Given exercise 1
Answer these questions from the wedding passage:
(a) How did the writer learn that her son had gotten engaged?
(b) In what city did the writer get married?
(c) What was the writer's one regret about her own wedding?
Given exercise 2
In the wedding passage, why did the writer make an ivory linen dress and matching coat for her own wedding?

RHYS BOWEN: Guess what, Debs? My son also got engaged two weeks ago (I found out about it on Facebook while I was in Greece). As mother of the groom I guess I back off and wear beige (only I'm not going to do the latter) and they want my help finding an outdoor setting in the middle of "nature". Did you know that holding a wedding at a winery costs $8000 before you have anything to eat or drink? We're hoping to find a friend with a meadow or ranch willing to let us invade.

My own wedding was also simple in the extreme. We got married in Sydney, Australia. We had few friends and even fewer family connections. I had an uncle who walked me down the aisle and John had a very elderly cousin. So about 10 people in the church, but we did throw a big party for friends instead of a stag night. My one regret was that I love music and there was none at the ceremony.  I also made my outfit--ivory linen dress and matching coat--something I could wear on another occasion, ever practical. But I loved shopping for spectacular wedding dresses for my daughters, one raw silk with a train and embroidered with pearls. And I'm already looking forward to the upcoming wedding.

ROSEMARY HARRIS: I'm loving the pig roast in the field...

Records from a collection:
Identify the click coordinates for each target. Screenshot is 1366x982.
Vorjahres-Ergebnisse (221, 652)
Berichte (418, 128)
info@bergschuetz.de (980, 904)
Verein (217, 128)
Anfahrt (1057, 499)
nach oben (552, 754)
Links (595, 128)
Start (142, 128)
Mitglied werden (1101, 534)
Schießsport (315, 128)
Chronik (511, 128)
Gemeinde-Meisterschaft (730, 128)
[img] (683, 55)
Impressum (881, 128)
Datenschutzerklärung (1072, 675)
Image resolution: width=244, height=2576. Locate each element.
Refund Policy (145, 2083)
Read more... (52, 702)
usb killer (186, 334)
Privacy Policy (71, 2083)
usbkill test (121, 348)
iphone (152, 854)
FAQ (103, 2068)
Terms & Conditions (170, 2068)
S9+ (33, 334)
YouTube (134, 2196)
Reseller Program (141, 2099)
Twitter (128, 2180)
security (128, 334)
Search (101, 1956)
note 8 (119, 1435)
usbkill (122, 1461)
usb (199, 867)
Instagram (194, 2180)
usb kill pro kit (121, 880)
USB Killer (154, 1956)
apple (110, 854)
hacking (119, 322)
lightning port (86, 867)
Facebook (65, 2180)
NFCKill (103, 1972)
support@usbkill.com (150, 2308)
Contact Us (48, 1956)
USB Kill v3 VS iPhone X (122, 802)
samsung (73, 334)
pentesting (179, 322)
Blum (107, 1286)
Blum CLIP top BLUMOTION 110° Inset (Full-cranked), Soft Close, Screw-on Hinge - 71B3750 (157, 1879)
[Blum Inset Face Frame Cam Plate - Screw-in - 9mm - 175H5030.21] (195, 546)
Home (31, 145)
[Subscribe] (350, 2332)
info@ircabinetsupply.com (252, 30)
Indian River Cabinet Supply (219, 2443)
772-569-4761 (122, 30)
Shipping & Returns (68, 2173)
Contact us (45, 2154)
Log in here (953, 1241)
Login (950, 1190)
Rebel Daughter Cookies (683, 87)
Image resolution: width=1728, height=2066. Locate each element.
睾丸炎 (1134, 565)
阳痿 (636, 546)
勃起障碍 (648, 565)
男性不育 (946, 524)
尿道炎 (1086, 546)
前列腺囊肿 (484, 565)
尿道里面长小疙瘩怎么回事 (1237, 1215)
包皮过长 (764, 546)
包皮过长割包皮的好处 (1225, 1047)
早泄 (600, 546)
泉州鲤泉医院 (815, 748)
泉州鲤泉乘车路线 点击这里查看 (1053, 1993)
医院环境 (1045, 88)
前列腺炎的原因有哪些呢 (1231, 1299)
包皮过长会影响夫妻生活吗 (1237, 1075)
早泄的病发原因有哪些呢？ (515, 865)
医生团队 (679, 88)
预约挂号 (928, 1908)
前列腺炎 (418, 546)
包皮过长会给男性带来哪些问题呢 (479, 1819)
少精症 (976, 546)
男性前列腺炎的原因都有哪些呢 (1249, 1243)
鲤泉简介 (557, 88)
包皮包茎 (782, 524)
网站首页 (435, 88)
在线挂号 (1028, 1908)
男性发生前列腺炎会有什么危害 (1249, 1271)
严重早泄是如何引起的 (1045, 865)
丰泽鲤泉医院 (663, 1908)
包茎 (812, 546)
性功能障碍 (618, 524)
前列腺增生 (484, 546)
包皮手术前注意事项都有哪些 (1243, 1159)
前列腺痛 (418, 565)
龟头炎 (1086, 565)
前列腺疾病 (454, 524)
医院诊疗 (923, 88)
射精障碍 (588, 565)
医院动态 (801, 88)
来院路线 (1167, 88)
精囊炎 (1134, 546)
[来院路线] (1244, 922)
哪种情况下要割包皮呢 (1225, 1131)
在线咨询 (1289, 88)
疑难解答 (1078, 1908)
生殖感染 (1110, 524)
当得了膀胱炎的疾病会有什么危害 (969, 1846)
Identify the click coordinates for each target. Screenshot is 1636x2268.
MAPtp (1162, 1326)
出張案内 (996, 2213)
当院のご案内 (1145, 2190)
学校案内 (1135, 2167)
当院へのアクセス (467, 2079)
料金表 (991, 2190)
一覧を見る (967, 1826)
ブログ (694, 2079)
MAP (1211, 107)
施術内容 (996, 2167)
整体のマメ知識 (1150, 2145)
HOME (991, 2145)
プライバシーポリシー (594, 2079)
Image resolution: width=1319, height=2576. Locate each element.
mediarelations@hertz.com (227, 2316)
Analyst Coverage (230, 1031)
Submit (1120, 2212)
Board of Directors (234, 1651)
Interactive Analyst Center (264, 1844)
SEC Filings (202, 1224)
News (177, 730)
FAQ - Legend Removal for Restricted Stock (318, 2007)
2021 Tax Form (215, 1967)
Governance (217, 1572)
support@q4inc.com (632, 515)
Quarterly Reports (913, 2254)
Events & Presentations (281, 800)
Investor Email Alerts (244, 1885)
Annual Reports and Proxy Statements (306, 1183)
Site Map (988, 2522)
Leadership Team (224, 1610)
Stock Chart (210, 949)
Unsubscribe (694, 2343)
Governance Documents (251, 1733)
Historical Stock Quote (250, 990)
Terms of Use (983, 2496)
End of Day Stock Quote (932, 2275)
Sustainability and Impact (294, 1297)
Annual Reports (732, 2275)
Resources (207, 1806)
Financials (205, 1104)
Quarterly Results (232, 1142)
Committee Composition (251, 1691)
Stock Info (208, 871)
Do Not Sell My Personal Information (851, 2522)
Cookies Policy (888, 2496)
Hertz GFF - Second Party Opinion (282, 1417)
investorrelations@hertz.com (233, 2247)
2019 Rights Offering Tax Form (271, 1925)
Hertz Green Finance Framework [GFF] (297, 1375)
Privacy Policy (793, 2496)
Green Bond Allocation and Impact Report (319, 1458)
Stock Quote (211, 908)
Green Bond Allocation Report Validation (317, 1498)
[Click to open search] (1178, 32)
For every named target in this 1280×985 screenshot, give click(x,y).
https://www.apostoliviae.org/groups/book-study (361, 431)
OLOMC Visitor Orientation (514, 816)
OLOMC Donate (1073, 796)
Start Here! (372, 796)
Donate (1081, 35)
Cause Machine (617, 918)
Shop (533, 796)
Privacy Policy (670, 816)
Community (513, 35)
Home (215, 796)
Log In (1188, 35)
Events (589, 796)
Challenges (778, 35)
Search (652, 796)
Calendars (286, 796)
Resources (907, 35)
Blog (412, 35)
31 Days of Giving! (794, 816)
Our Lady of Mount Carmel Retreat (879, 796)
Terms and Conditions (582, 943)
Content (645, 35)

Written reply 1
(a) She found out on Facebook while she was in Greece.
(b) Sydney, Australia.
(c) There was no music at the ceremony.

Written reply 2
She chose an outfit she could wear on another occasion. The passage calls this choice "ever practical."